= WRITTEN EXERCISE =
Write the next part of the excerpt below on Peskun ordering and data augmentation chains, starting after its last sentence.

= SOURCE TEXT =
Tierney’s (1998) Theorem 4 show that if P and Q are reversible with respect to \(\pi \) and \(P \succeq _P Q\) then \(P \succeq _E Q\). When \({\mathsf {X}}\) is finite, from Definition 2 we see that \(P \succeq _P Q\) implies that each of the off-diagonal elements of the Mtm P is greater than or equal to the corresponding element of the Mtm Q. Mira and Geyer (1999) show that \(P \succeq _P Q\) implies that the (ordered) eigenvalues P are no larger than those of Q. Since smaller eigenvalues result in smaller asymptotic variance [see the expressions of v(g, P) in (2) and (3)], it follows that \(P \succeq _E Q\). On the other hand, the speed of convergence (of the Markov chain driven by P) to stationarity (\(\pi \)) is determined by its spectral radius, \(\rho (P) :=\hbox {sup} \{|\lambda |: \lambda \in \sigma (P)\}\) (Rosenthal 2003). The smaller the spectral radius, the faster the Markov chain converges. That is, while small asymptotic variance of time average estimators is achieved by having small eigenvalues, faster convergence of the Markov chain requires having small eigenvalues in absolute value. Since \(P \succeq _P Q\) does not imply an ordering on the absolute values of the eigenvalues, P may have slower convergence than Q.

3 Improving upon the DA algorithm

We begin with a result showing how Peskun ordering can be used for improving efficiency of DA chains.

3.1 A result improving general state space DA chains

Let \(f_X: {\mathsf {X}}\rightarrow [0, \infty )\) be a probability density function with respect to a \(\sigma \)-finite measure \(\mu \) and f (x, y) be a probability density function on \({\mathsf {X}}\times {\mathsf {Y}}\) with respect to a \(\sigma \)-finite measure \(\mu \times \nu \). The Markov transition density (Mtd) of the DA algorithm presented in the Introduction is given by

$$\begin{aligned} k(x' | x) = \int _{{\mathsf {Y}}} f_{X | Y}(x'|y) f_{Y | X}(y | x) \nu (dy) . \end{aligned}$$

Let \(K(x , \cdot )\) be the corresponding Mtf. As mentioned in the Introduction, K is reversible with respect to \(f_X\) and hence \(f_X\) is invariant for K. So if K is \(\psi \)-irreducible and Harris recurrent, it can be used to estimate means with respect to \(f_X\). A simple sufficient condition for K satisfying these conditions can be found in Hobert (2011). For each \(y \in {\mathsf {Y}}\), let \(k_y (x' | x)\) be a Mtd on \({\mathsf {X}}\) with respect to \(\mu \). Define

$$\begin{aligned} \tilde{k}(x' | x) = \int _{{\mathsf {Y}}} k_y (x'|x) f_{Y | X}(y | x) \nu (dy). \end{aligned}$$

Let \(\tilde{k}(x' | x)\) be a Mtd with corresponding Mtf \(\tilde{K}\). We have the following proposition comparing the Mtf’s K and \(\tilde{K}\).

= COLLECTED MATERIAL =
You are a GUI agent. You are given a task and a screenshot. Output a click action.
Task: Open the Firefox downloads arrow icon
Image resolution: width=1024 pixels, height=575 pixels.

= RESULT FOR THIS EXERCISE =
Proposition 1

1. 1.

   Suppose that for all \(y \in {\mathsf {Y}}\), and \(x' \in {\mathsf {X}}\),

   $$\begin{aligned} \int _{{\mathsf {X}}} k_y (x'|x) f_{X | Y}(x | y) \mu (dx) = f_{X | Y}(x' | y), \end{aligned}$$

   (4)

   that is, \(f_{X | Y}(x'|y)\) is invariant for \(k_y(x' | x)\). Then \(f_X (x)\) is invariant for \(\tilde{k}\).

2. 2.

   If for all \(y \in {\mathsf {Y}}\), and \(x, x' \in {\mathsf {X}}\),

   $$\begin{aligned} k_y (x'|x) f_{X | Y}(x | y) =k_y (x|x') f_{X | Y}(x' | y), \end{aligned}$$

   (5)

   that is, \(k_y\) is reversible with respect to \(f_{X|Y} (x|y)\), then \(\tilde{k}\) is reversible with respect to \(f_X (x)\).

3. 3.

   Assume that (5) holds, and if for all \(A \in \mathbb {B}({\mathsf {X}})\)

   $$\begin{aligned} \int _{A \setminus \{x\}} k_y(x' | x) \mu (dx') \ge \int _{A \setminus \{x\}} f(x' | y) \mu (dx'), \end{aligned}$$

   (6)

   for \(f_X\) almost all \(x \in {\mathsf {X}}\) and all \(y \in {\mathsf {Y}}\). Then \(\tilde{K} \succeq _P K\) and hence \(\tilde{K} \succeq _E K\).

The proof of Proposition 1 is given in “Appendix A”. A sufficient condition for (6) to hold is \(k_y(x' | x) \ge f(x' | y)\) for all \(x' \ne x \in {\mathsf {X}}\). The DA algorithm requires one to be able to draw from the two conditional densities \(f_{Y|X}\), and \(f_{X|Y}\). Whereas simulating \(\tilde{K}\) requires a draw from \(f_{Y|X}\) followed by a draw from \(k_y(x' |x)\). So, if drawing from \(f_{X|Y}\) is difficult and we can find \(k_y(x' |x)\) which satisfies (4), we can use \(\tilde{K}\) for estimating \(E_{f_X} g\).

Remark 1

In Proposition 1 we replace step 2 (draw from \(f_{X|Y}\)) of the DA algorithm with draw from another Mtd. It is important to note that if we substitute step 1 of the DA algorithm with a draw from an Mtd \(k_x(y|y')\) that is reversible with respect to \(f_{Y|X}(y |x)\), the resulting chain is not a Markov chain.

It may be difficult to find \(k_y(x' | x)\) satisfying the conditions (5) and (6). Liu (1996) proposed a modification to discrete state space random scan Gibbs sampler where a Metropolis–Hastings step is used to prevent staying at the current value of a coordinate for consecutive iterations. In the next two sections we show that when the state space \({\mathsf {X}}\) or the augmentation space \({\mathsf {Y}}\) is finite, we can use Liu’s (1996) modified sampler to improve upon the DA algorithm.

3.2 When state space \({\mathsf {X}}\) is finite

Suppose the state space \({\mathsf {X}}\) has d elements. So K is a \(d \times d\) Mtm. We consider the following Metropolis–Hastings (MH) algorithm with invariant density \(f_{X|Y} (x|y)\).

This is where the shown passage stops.